- _Requirement_: Up to and including the line that contains "Click the Command Window vertical scrollbar", return every line from the start of the data, unchanged.
***** Material for the task
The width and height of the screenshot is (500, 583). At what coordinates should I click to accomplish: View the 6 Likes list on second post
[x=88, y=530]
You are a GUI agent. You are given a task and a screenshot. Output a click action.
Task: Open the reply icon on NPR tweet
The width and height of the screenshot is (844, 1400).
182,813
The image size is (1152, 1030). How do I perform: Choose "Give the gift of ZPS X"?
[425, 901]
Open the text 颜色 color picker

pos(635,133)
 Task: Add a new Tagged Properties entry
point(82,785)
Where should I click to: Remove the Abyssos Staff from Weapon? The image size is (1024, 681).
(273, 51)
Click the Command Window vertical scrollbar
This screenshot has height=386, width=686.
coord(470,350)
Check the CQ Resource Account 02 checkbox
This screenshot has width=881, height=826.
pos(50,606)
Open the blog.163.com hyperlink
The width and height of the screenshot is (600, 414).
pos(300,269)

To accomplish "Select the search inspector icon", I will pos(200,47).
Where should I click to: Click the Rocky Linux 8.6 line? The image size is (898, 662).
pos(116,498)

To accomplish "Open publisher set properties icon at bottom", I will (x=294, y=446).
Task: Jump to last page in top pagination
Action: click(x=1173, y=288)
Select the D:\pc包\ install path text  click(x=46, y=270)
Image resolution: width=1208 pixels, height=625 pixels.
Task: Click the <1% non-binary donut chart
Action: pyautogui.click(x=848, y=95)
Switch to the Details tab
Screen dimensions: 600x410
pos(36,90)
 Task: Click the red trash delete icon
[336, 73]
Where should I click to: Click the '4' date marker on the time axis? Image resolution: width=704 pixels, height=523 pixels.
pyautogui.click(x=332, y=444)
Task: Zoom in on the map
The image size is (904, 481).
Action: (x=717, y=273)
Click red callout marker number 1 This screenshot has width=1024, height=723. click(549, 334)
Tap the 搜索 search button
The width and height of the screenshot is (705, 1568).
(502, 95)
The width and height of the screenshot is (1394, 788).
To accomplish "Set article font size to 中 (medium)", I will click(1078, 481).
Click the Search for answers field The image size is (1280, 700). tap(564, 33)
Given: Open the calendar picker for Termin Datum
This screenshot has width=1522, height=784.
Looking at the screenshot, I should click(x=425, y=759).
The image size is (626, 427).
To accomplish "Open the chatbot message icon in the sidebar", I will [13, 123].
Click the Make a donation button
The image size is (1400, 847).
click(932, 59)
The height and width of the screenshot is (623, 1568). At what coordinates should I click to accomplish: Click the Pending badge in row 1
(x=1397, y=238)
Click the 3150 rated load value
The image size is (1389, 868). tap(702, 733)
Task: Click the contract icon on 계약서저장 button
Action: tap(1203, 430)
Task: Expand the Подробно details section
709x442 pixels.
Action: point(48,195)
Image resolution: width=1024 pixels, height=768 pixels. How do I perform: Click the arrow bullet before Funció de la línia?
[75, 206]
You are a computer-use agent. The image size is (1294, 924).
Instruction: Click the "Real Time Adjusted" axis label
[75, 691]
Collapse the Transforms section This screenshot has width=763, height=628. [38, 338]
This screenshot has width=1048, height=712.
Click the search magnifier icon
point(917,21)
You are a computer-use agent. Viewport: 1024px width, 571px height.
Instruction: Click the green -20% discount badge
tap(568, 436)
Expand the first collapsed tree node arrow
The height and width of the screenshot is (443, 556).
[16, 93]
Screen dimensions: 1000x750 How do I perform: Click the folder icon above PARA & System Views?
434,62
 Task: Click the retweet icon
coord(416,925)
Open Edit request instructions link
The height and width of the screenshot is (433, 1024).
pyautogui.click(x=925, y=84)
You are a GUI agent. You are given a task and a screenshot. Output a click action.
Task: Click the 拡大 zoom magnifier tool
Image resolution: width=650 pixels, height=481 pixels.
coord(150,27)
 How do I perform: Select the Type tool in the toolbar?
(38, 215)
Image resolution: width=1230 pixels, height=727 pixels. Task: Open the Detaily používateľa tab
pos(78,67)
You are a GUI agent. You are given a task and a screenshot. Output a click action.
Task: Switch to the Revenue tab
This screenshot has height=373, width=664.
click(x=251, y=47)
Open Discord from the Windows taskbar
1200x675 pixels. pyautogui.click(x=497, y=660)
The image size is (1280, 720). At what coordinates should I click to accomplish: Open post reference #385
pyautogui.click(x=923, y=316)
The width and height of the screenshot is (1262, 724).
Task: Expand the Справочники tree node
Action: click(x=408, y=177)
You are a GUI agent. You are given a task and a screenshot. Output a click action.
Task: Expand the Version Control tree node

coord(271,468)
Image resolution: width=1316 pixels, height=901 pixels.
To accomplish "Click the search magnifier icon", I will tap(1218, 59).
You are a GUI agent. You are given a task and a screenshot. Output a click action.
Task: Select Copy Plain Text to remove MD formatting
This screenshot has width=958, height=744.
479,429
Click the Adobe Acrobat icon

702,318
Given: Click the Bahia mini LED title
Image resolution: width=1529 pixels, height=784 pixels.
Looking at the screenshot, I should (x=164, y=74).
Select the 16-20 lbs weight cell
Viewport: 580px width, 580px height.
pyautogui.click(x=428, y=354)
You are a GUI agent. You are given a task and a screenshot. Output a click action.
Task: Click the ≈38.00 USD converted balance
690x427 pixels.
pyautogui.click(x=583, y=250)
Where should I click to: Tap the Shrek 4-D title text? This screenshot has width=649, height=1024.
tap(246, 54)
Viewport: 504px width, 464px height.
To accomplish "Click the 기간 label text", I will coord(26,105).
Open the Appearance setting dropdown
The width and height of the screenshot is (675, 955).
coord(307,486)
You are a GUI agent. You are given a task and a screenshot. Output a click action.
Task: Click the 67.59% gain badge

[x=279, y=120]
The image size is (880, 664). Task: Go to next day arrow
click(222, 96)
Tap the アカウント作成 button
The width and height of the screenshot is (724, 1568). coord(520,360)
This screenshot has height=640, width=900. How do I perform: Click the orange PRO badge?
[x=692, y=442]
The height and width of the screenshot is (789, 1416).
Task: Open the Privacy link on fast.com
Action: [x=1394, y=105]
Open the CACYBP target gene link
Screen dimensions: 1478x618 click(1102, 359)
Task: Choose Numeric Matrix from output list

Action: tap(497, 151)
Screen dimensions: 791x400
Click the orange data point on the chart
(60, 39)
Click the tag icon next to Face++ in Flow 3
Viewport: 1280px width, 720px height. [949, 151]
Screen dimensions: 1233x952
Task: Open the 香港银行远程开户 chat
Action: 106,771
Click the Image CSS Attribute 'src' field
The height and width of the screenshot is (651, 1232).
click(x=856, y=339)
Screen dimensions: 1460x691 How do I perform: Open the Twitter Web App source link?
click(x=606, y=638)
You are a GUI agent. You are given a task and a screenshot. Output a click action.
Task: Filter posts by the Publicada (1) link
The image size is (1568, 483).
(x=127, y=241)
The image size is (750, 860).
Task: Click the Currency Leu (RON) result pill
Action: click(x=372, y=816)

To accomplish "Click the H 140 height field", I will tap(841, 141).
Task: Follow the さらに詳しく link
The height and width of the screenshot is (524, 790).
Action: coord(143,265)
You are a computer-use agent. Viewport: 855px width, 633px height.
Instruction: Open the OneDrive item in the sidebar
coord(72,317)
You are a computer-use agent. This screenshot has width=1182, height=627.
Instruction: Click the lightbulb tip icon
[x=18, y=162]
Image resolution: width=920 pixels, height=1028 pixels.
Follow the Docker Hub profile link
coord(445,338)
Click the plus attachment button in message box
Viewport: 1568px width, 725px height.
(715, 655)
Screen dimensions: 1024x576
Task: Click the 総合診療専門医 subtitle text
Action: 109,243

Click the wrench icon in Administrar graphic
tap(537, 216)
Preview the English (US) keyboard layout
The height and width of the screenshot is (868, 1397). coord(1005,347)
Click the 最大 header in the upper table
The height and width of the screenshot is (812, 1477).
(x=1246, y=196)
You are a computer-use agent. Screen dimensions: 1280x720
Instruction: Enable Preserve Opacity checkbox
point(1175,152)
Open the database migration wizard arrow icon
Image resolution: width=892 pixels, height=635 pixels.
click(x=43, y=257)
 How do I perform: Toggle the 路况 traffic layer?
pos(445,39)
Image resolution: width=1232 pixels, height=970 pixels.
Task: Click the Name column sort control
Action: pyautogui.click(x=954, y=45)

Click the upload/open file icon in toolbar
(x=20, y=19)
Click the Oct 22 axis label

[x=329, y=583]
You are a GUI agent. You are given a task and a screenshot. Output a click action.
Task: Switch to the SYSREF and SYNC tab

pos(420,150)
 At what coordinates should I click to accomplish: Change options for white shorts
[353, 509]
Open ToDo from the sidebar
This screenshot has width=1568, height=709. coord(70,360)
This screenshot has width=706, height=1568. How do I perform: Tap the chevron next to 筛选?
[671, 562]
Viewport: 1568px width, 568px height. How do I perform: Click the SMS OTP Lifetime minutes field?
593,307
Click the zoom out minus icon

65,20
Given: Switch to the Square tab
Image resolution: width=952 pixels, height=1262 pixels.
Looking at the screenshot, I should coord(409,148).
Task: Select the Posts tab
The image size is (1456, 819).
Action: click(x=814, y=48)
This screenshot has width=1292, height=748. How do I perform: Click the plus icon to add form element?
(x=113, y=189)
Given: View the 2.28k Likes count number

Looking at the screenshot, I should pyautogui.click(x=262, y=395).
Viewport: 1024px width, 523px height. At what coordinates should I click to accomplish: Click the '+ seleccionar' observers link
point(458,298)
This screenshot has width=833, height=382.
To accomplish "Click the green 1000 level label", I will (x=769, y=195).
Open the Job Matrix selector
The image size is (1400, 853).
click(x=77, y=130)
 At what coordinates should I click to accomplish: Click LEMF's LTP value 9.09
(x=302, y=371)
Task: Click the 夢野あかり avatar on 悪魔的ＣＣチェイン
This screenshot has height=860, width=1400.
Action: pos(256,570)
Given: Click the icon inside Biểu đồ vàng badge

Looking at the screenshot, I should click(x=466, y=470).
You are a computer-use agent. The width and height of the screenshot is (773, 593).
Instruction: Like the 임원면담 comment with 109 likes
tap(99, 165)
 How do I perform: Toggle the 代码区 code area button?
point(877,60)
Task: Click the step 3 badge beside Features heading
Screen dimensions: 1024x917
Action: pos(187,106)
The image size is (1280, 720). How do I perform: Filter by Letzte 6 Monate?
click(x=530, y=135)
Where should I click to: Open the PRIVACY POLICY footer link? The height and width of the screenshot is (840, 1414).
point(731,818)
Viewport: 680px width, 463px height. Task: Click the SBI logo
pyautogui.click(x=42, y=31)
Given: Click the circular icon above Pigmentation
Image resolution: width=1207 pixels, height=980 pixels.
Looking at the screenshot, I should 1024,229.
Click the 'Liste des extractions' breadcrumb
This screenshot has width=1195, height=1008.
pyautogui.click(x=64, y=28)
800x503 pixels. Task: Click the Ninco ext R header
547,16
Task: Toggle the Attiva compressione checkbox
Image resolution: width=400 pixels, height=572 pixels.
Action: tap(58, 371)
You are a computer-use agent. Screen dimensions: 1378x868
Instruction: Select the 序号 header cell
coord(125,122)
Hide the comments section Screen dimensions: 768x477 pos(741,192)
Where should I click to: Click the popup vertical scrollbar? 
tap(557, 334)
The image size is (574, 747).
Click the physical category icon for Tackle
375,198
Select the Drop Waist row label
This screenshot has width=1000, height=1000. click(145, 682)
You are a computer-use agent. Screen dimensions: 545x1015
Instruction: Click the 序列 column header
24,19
**********
- _Result for this exercise_:
The width and height of the screenshot is (500, 583). At what coordinates should I click to accomplish: View the 6 Likes list on second post
[x=88, y=530]
You are a GUI agent. You are given a task and a screenshot. Output a click action.
Task: Open the reply icon on NPR tweet
The width and height of the screenshot is (844, 1400).
182,813
The image size is (1152, 1030). How do I perform: Choose "Give the gift of ZPS X"?
[425, 901]
Open the text 颜色 color picker

pos(635,133)
 Task: Add a new Tagged Properties entry
point(82,785)
Where should I click to: Remove the Abyssos Staff from Weapon? The image size is (1024, 681).
(273, 51)
Click the Command Window vertical scrollbar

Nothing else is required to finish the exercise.